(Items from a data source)

---

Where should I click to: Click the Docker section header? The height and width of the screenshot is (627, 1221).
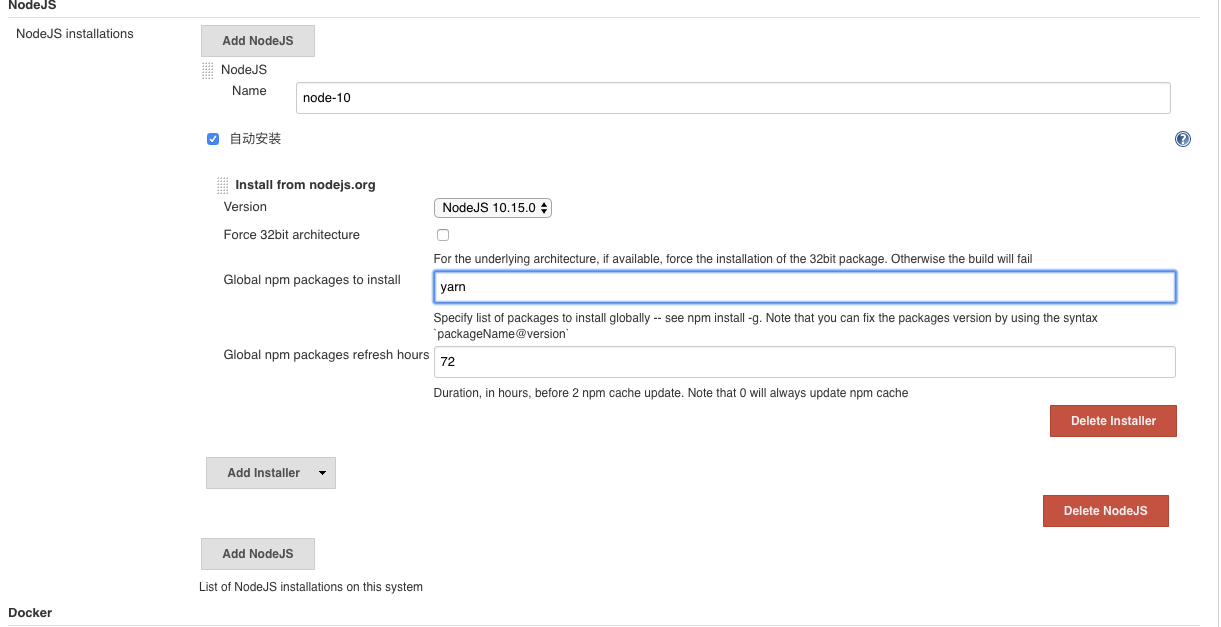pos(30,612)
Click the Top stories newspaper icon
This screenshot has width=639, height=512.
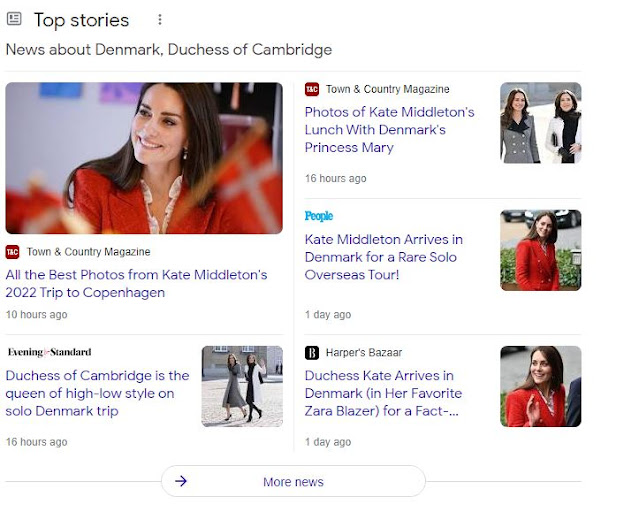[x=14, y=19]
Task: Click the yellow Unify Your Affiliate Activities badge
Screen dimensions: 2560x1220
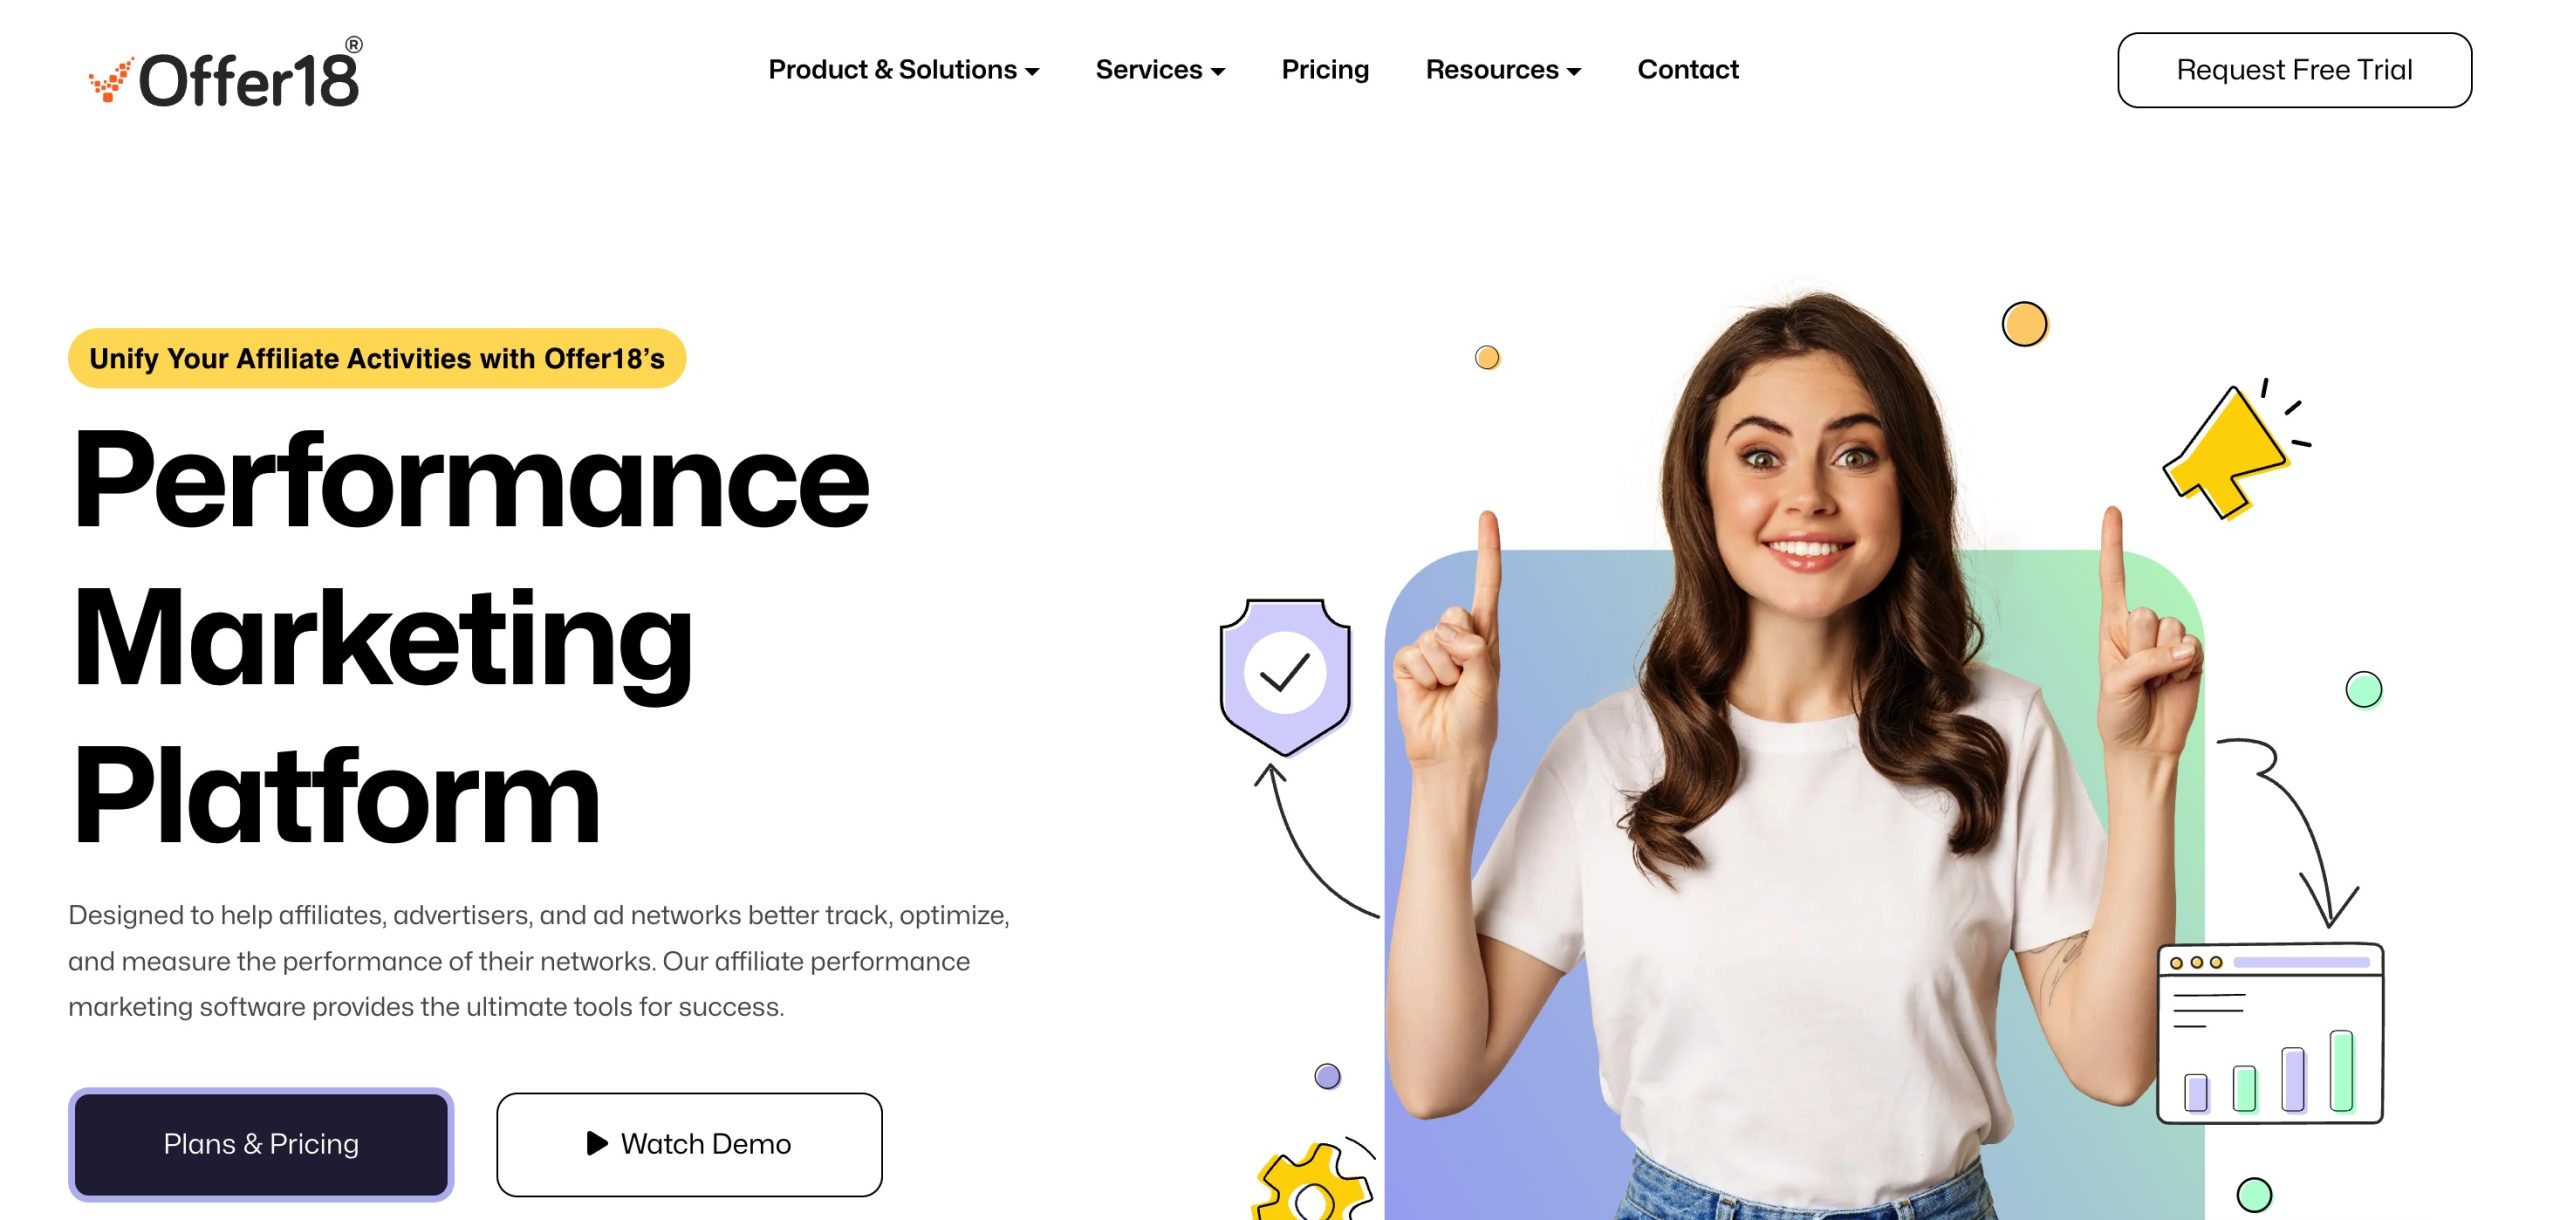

---

Retype every item above word for word, leaving the pictures out.

Where should I click to: Click the Docker section header? The height and width of the screenshot is (627, 1221).
pos(30,612)
Click the Top stories newspaper icon
This screenshot has width=639, height=512.
[x=14, y=19]
Task: Click the yellow Unify Your Affiliate Activities badge
Screen dimensions: 2560x1220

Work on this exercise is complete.